Federal authorities have decided they will drop the charges pending against a teen who was charged with possession of about one gram of marijuana, after the case gained national attention in Oregon.
The Native American teenager had faced a federal misdemeanor – which carries a possible one-year prison term and a $1,000 fine – after another student was caught with the drug in his backpack and pointed to defendant as the person from whom he had purchased it. The amount of the drug found – 1 gram – is approximately enough to roll one joint, maybe two if you stretch it. In addition to the possible prison sentence and out-sized fine, the teen would have faced denial of federal student loans, public housing and government aid – for life.
Possession of marijuana has been decriminalized in Oregon. In fact, the drug has even been legal for adult recreational use in that state since 2014. But federal authorities became involved because the incident occurred at a boarding school for Native American students that is operated by the U.S. Bureau of Indian Education. That meant this 19-year-old kid, who was preparing for college in this fall, had this possible one-year federal prison term hanging over his head.

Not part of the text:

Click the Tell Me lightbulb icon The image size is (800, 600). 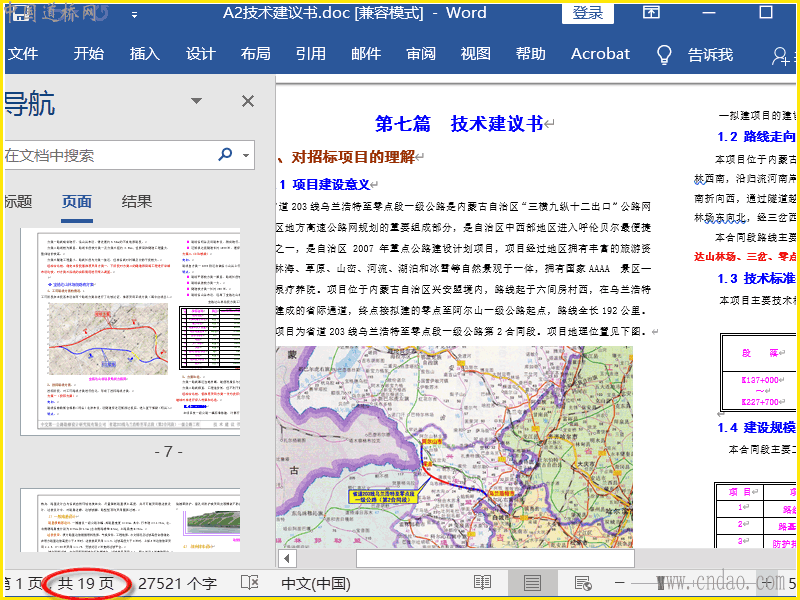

State lawmakers called for the feds to back off, saying that while use of the drug by minors certainly was not acceptable, the fact that federal prosecutors were pushing for a penalty of this teenager over a single gram of the drug was a total misallocation of resources. L.A. marijuana lawyers followed the case as it became national news recently, with features in The Washington Post and other big news outlets.
Now, it seems prosecutors have acquiesced – interesting because prosecutors often pride themselves on not bending their decisions based on the whims of the public. However in this case, it appears they did have discretion and clearly, if a case called for discretion, this was it. Plus, it probably didn’t hurt that three Oregon congressional delegates issued a public letter to the U.S. Attorney in the region, demanding that he explain his drug enforcement priorities.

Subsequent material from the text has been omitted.